*** Extracted data Section Begins ***
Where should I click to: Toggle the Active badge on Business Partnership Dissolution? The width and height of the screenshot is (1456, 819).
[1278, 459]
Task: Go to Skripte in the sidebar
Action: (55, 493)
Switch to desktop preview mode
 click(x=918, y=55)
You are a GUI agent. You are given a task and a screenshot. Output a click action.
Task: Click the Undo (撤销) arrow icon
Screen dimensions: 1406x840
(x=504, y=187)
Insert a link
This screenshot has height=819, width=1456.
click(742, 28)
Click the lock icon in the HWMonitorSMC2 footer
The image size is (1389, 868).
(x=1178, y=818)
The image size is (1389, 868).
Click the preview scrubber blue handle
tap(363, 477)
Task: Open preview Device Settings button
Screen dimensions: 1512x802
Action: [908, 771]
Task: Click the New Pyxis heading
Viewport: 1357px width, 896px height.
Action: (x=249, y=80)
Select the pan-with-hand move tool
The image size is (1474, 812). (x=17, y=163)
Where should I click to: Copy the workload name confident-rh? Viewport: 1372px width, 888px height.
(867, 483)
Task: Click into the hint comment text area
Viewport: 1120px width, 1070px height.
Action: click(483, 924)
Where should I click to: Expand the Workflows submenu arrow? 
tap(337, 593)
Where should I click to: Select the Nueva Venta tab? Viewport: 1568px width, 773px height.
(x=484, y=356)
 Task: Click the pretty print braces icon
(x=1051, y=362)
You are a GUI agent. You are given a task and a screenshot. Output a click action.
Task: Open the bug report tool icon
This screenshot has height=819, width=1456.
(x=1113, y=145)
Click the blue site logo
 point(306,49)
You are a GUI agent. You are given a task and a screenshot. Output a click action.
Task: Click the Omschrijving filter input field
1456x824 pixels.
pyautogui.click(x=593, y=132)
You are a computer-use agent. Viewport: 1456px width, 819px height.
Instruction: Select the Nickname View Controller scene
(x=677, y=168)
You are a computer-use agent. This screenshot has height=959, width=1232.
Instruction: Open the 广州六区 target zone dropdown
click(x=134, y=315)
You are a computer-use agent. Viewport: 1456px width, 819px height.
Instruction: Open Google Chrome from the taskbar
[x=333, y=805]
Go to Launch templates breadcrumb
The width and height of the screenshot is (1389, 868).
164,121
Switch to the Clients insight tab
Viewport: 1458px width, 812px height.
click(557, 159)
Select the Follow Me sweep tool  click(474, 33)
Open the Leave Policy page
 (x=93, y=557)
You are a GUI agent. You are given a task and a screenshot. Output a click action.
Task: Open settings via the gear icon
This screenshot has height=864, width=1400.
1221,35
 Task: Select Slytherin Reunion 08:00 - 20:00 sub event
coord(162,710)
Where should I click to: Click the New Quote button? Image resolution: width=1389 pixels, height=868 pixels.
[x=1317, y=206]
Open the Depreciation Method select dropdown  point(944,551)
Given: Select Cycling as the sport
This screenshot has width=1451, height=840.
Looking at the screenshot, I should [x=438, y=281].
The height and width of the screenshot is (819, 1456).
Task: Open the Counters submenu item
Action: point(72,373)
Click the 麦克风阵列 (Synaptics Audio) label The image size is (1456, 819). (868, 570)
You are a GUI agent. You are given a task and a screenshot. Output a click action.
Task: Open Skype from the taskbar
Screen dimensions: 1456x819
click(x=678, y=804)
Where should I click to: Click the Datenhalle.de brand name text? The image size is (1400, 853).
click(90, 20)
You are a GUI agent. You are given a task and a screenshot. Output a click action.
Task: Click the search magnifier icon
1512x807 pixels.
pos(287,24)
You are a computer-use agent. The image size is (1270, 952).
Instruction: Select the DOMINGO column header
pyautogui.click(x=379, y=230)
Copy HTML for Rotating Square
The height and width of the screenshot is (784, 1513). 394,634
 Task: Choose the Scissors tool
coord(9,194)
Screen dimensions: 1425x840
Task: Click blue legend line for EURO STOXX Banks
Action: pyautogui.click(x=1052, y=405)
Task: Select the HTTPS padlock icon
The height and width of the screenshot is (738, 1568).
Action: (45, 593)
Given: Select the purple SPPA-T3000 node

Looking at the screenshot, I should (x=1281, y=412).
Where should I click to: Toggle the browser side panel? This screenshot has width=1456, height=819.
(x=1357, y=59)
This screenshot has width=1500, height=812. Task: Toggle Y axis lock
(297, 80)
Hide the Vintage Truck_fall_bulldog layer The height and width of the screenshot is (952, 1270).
*** Extracted data Section Ends ***
Each line, starting with the one containing "Where should I click to: Toggle the browser" and ending with the last line of the records above, should be reproduced exactly.

### Reply
Where should I click to: Toggle the browser side panel? This screenshot has width=1456, height=819.
(x=1357, y=59)
This screenshot has width=1500, height=812. Task: Toggle Y axis lock
(297, 80)
Hide the Vintage Truck_fall_bulldog layer The height and width of the screenshot is (952, 1270).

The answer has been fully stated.